▸ **About this task**
Your copy runs from the line containing "The height and" through the last line of the listing, both included. Restate those lines word for word and leave out pictures.

------------------------------------------------

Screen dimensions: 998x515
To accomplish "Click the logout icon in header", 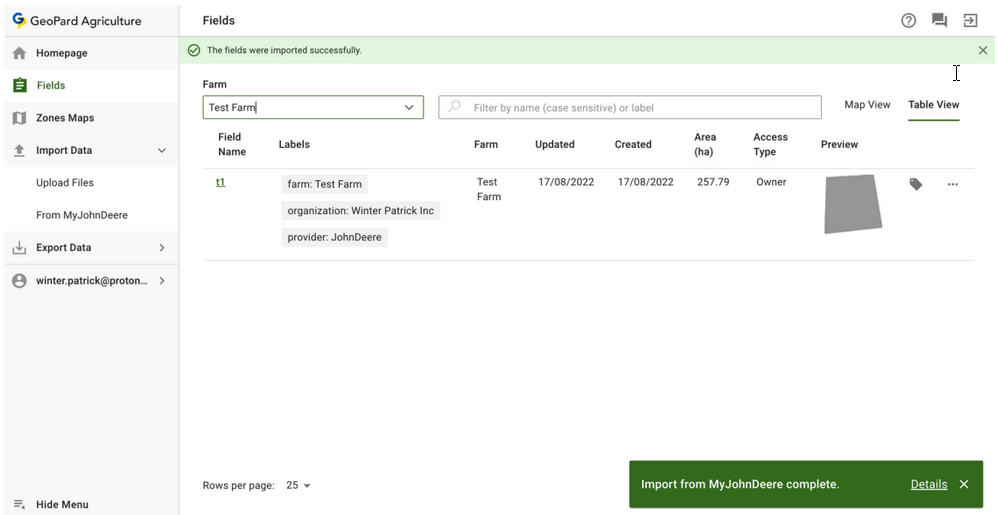I will tap(970, 20).
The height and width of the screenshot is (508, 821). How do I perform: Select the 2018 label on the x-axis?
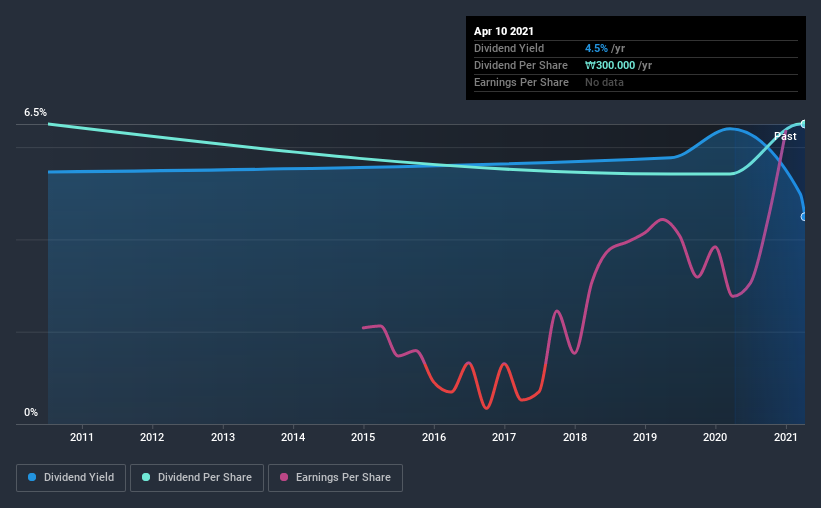[575, 437]
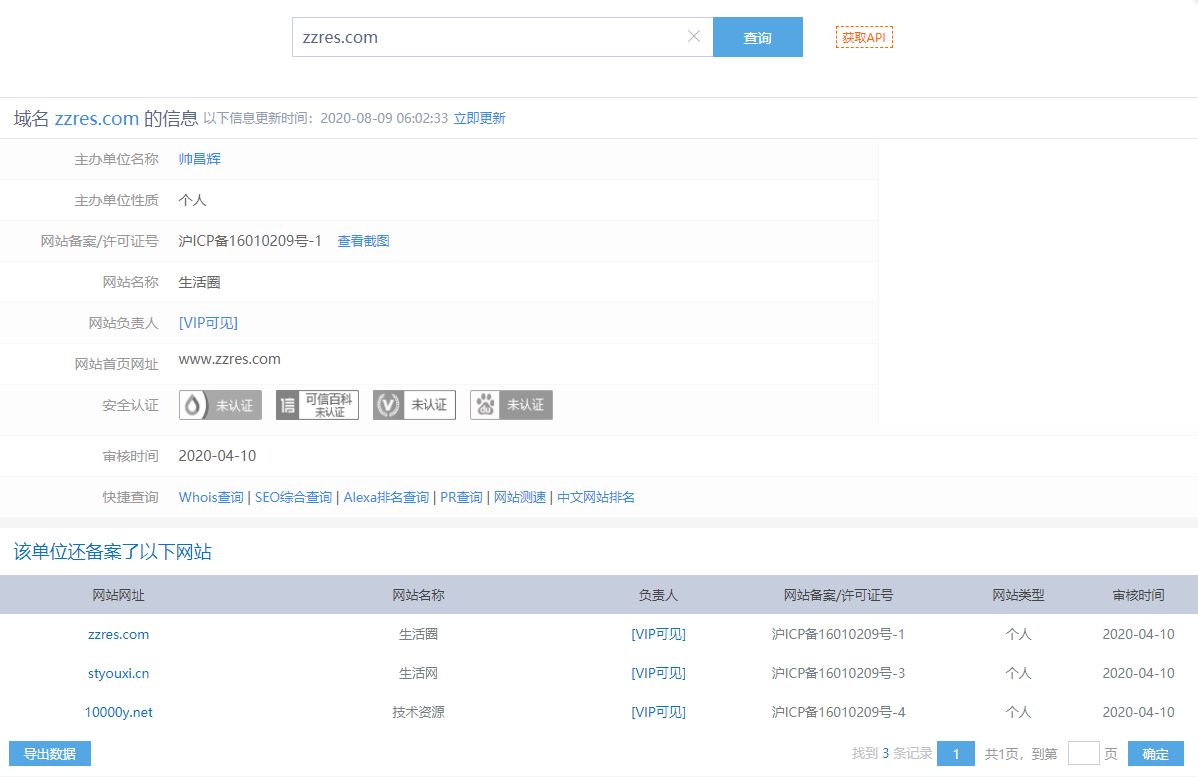Click the [VIP可见] link for 网站负责人
1198x777 pixels.
pos(208,323)
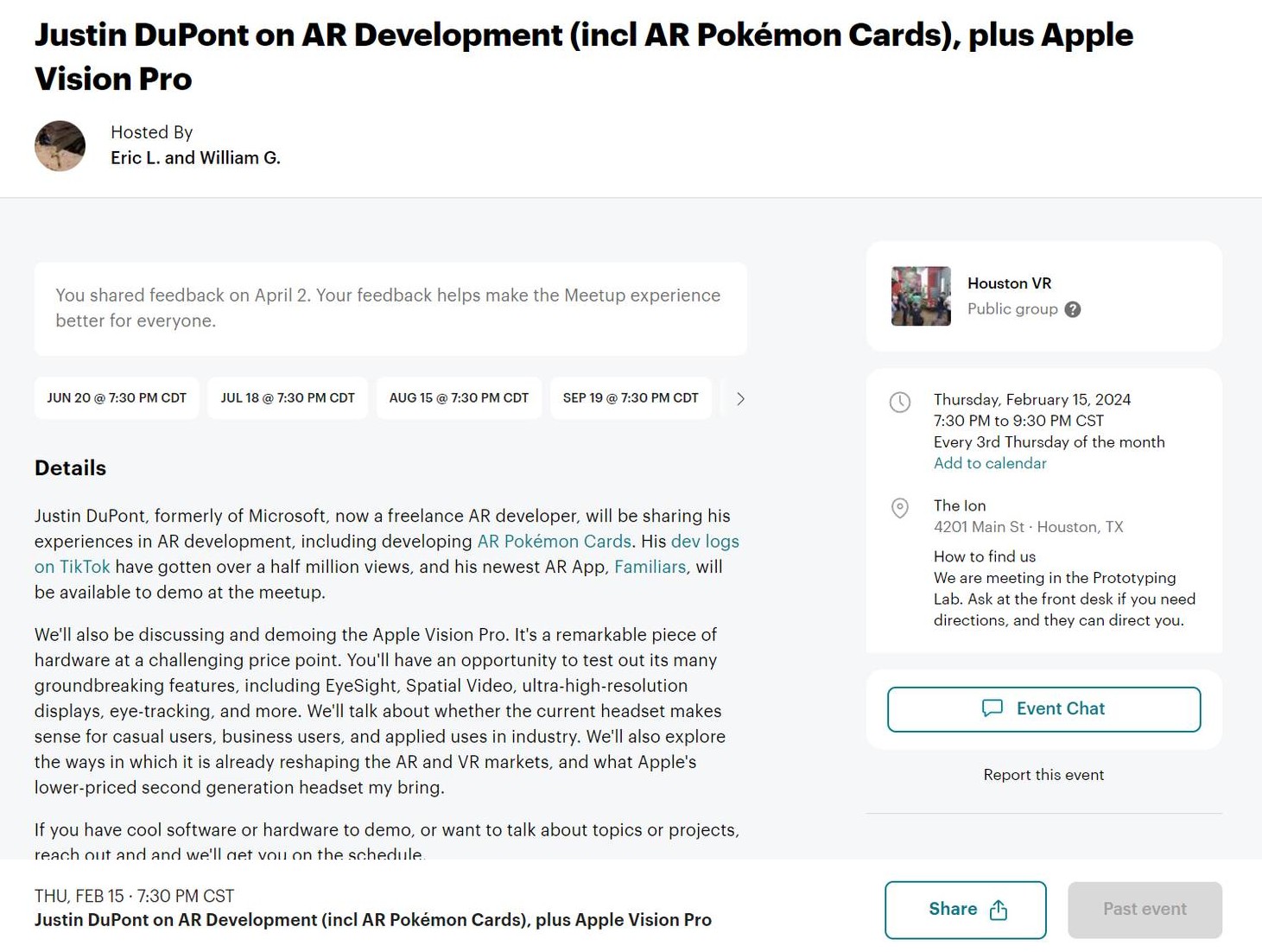Select the JUN 20 @ 7:30 PM date
This screenshot has height=952, width=1262.
click(x=117, y=398)
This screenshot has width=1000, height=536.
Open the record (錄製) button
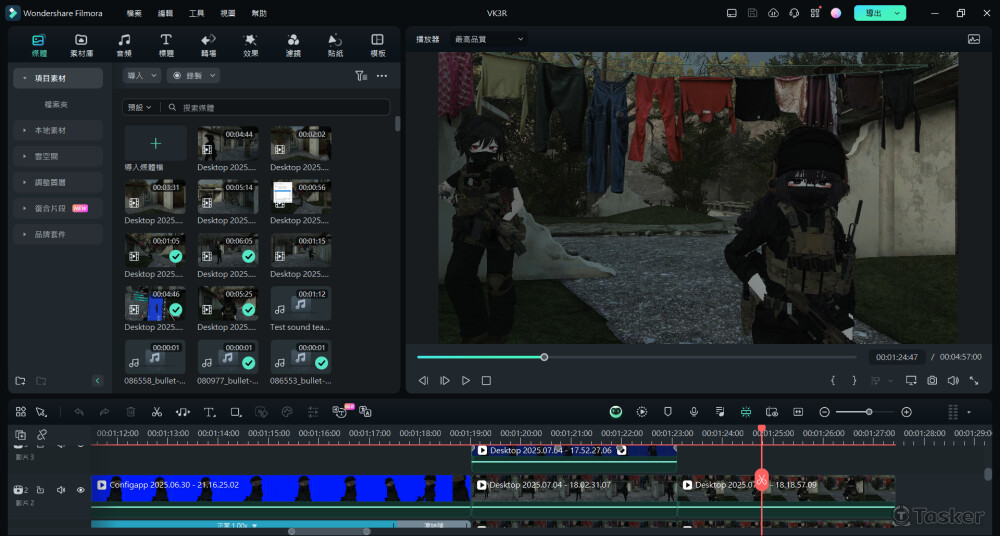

------------------------------------------------

▸ **Expected output**
The height and width of the screenshot is (508, 821). How do I perform: Select the 2018 label on the x-axis?
[575, 437]
Click the [VIP可见] link for 网站负责人
1198x777 pixels.
pos(208,323)
Select the JUN 20 @ 7:30 PM date
This screenshot has height=952, width=1262.
click(x=117, y=398)
This screenshot has width=1000, height=536.
Open the record (錄製) button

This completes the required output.